→ Material for the task:
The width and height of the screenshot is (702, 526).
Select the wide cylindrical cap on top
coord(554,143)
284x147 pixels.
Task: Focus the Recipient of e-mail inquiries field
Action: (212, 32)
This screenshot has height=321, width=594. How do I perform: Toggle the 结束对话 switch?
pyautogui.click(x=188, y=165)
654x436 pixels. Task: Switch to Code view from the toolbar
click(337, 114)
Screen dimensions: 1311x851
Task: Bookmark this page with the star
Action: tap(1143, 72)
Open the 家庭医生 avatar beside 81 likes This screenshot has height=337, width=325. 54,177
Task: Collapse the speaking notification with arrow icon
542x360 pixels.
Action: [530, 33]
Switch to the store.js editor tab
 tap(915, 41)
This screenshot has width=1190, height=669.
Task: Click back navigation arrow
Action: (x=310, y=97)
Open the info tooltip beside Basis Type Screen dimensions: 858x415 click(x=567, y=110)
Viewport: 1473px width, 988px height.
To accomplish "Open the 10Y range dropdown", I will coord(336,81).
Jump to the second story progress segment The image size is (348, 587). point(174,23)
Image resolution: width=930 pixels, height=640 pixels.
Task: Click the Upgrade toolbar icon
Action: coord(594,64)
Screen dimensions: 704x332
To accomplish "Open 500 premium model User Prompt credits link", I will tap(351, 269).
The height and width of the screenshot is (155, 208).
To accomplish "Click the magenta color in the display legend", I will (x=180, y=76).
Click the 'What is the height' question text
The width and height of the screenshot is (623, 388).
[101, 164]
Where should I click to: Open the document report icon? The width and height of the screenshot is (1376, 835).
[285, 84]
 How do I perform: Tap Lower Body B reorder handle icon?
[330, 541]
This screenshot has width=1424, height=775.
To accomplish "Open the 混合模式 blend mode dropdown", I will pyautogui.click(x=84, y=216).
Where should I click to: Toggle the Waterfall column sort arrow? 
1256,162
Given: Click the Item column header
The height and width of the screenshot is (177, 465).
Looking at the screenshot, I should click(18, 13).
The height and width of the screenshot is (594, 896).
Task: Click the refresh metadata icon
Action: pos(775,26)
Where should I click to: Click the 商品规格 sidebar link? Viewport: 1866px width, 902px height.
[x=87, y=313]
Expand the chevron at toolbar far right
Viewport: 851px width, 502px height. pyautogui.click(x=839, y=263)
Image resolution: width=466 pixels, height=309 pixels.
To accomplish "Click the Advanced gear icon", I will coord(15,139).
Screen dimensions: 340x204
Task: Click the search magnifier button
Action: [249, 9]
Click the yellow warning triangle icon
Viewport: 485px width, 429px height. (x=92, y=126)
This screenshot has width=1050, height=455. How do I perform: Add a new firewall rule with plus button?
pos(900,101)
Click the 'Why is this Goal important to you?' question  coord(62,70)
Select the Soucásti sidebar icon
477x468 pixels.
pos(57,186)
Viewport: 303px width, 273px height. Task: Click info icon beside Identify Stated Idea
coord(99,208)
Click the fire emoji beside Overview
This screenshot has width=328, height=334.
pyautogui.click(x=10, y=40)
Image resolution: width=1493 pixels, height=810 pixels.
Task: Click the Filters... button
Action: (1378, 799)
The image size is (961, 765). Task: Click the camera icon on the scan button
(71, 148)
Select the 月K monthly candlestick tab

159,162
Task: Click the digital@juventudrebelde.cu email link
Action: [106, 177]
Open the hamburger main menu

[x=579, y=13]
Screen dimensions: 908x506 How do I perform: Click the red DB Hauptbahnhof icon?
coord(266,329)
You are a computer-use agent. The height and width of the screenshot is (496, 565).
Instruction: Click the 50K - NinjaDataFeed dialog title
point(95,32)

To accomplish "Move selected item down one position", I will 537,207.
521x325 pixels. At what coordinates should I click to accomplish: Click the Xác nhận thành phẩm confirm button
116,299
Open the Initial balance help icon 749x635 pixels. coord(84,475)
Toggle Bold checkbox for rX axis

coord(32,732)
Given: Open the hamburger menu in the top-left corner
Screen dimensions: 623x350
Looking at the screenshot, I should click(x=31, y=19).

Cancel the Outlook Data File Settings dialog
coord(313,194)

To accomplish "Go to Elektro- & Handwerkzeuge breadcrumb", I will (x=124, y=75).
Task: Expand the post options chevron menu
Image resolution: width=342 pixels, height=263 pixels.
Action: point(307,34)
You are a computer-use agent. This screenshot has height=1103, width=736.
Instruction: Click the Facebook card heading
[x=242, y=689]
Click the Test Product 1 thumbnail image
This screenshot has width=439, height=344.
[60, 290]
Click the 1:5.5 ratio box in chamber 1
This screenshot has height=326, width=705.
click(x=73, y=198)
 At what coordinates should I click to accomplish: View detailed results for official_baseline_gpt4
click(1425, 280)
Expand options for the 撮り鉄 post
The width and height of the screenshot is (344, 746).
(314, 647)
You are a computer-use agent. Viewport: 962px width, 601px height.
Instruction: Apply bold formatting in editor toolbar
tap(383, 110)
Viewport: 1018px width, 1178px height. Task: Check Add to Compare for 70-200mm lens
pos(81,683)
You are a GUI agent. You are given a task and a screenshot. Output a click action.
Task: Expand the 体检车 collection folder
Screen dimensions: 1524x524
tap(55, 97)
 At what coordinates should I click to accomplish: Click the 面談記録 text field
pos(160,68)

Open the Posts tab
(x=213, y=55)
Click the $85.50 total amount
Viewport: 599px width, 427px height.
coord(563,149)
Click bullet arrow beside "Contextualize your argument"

→ Your goal:
Transcribe the records in full, word for word.

→ Problem solution:
The width and height of the screenshot is (702, 526).
Select the wide cylindrical cap on top
coord(554,143)
284x147 pixels.
Task: Focus the Recipient of e-mail inquiries field
Action: (212, 32)
This screenshot has height=321, width=594. How do I perform: Toggle the 结束对话 switch?
pyautogui.click(x=188, y=165)
654x436 pixels. Task: Switch to Code view from the toolbar
click(337, 114)
Screen dimensions: 1311x851
Task: Bookmark this page with the star
Action: tap(1143, 72)
Open the 家庭医生 avatar beside 81 likes This screenshot has height=337, width=325. 54,177
Task: Collapse the speaking notification with arrow icon
542x360 pixels.
Action: [530, 33]
Switch to the store.js editor tab
 tap(915, 41)
This screenshot has width=1190, height=669.
Task: Click back navigation arrow
Action: (x=310, y=97)
Open the info tooltip beside Basis Type Screen dimensions: 858x415 click(x=567, y=110)
Viewport: 1473px width, 988px height.
To accomplish "Open the 10Y range dropdown", I will coord(336,81).
Jump to the second story progress segment The image size is (348, 587). point(174,23)
Image resolution: width=930 pixels, height=640 pixels.
Task: Click the Upgrade toolbar icon
Action: coord(594,64)
Screen dimensions: 704x332
To accomplish "Open 500 premium model User Prompt credits link", I will tap(351, 269).
The height and width of the screenshot is (155, 208).
To accomplish "Click the magenta color in the display legend", I will (x=180, y=76).
Click the 'What is the height' question text
The width and height of the screenshot is (623, 388).
[101, 164]
Where should I click to: Open the document report icon? The width and height of the screenshot is (1376, 835).
[285, 84]
 How do I perform: Tap Lower Body B reorder handle icon?
[330, 541]
This screenshot has width=1424, height=775.
To accomplish "Open the 混合模式 blend mode dropdown", I will pyautogui.click(x=84, y=216).
Where should I click to: Toggle the Waterfall column sort arrow? 
1256,162
Given: Click the Item column header
The height and width of the screenshot is (177, 465).
Looking at the screenshot, I should click(18, 13).
The height and width of the screenshot is (594, 896).
Task: Click the refresh metadata icon
Action: pos(775,26)
Where should I click to: Click the 商品规格 sidebar link? Viewport: 1866px width, 902px height.
[x=87, y=313]
Expand the chevron at toolbar far right
Viewport: 851px width, 502px height. pyautogui.click(x=839, y=263)
Image resolution: width=466 pixels, height=309 pixels.
To accomplish "Click the Advanced gear icon", I will coord(15,139).
Screen dimensions: 340x204
Task: Click the search magnifier button
Action: [249, 9]
Click the yellow warning triangle icon
Viewport: 485px width, 429px height. (x=92, y=126)
This screenshot has width=1050, height=455. How do I perform: Add a new firewall rule with plus button?
pos(900,101)
Click the 'Why is this Goal important to you?' question  coord(62,70)
Select the Soucásti sidebar icon
477x468 pixels.
pos(57,186)
Viewport: 303px width, 273px height. Task: Click info icon beside Identify Stated Idea
coord(99,208)
Click the fire emoji beside Overview
This screenshot has width=328, height=334.
pyautogui.click(x=10, y=40)
Image resolution: width=1493 pixels, height=810 pixels.
Task: Click the Filters... button
Action: (1378, 799)
The image size is (961, 765). Task: Click the camera icon on the scan button
(71, 148)
Select the 月K monthly candlestick tab

159,162
Task: Click the digital@juventudrebelde.cu email link
Action: [106, 177]
Open the hamburger main menu

[x=579, y=13]
Screen dimensions: 908x506 How do I perform: Click the red DB Hauptbahnhof icon?
coord(266,329)
You are a computer-use agent. The height and width of the screenshot is (496, 565).
Instruction: Click the 50K - NinjaDataFeed dialog title
point(95,32)

To accomplish "Move selected item down one position", I will 537,207.
521x325 pixels. At what coordinates should I click to accomplish: Click the Xác nhận thành phẩm confirm button
116,299
Open the Initial balance help icon 749x635 pixels. coord(84,475)
Toggle Bold checkbox for rX axis

coord(32,732)
Given: Open the hamburger menu in the top-left corner
Screen dimensions: 623x350
Looking at the screenshot, I should click(x=31, y=19).

Cancel the Outlook Data File Settings dialog
coord(313,194)

To accomplish "Go to Elektro- & Handwerkzeuge breadcrumb", I will (x=124, y=75).
Task: Expand the post options chevron menu
Image resolution: width=342 pixels, height=263 pixels.
Action: point(307,34)
You are a computer-use agent. This screenshot has height=1103, width=736.
Instruction: Click the Facebook card heading
[x=242, y=689]
Click the Test Product 1 thumbnail image
This screenshot has width=439, height=344.
[60, 290]
Click the 1:5.5 ratio box in chamber 1
This screenshot has height=326, width=705.
click(x=73, y=198)
 At what coordinates should I click to accomplish: View detailed results for official_baseline_gpt4
click(1425, 280)
Expand options for the 撮り鉄 post
The width and height of the screenshot is (344, 746).
(314, 647)
You are a computer-use agent. Viewport: 962px width, 601px height.
Instruction: Apply bold formatting in editor toolbar
tap(383, 110)
Viewport: 1018px width, 1178px height. Task: Check Add to Compare for 70-200mm lens
pos(81,683)
You are a GUI agent. You are given a task and a screenshot. Output a click action.
Task: Expand the 体检车 collection folder
Screen dimensions: 1524x524
tap(55, 97)
 At what coordinates should I click to accomplish: Click the 面談記録 text field
pos(160,68)

Open the Posts tab
(x=213, y=55)
Click the $85.50 total amount
Viewport: 599px width, 427px height.
coord(563,149)
Click bullet arrow beside "Contextualize your argument"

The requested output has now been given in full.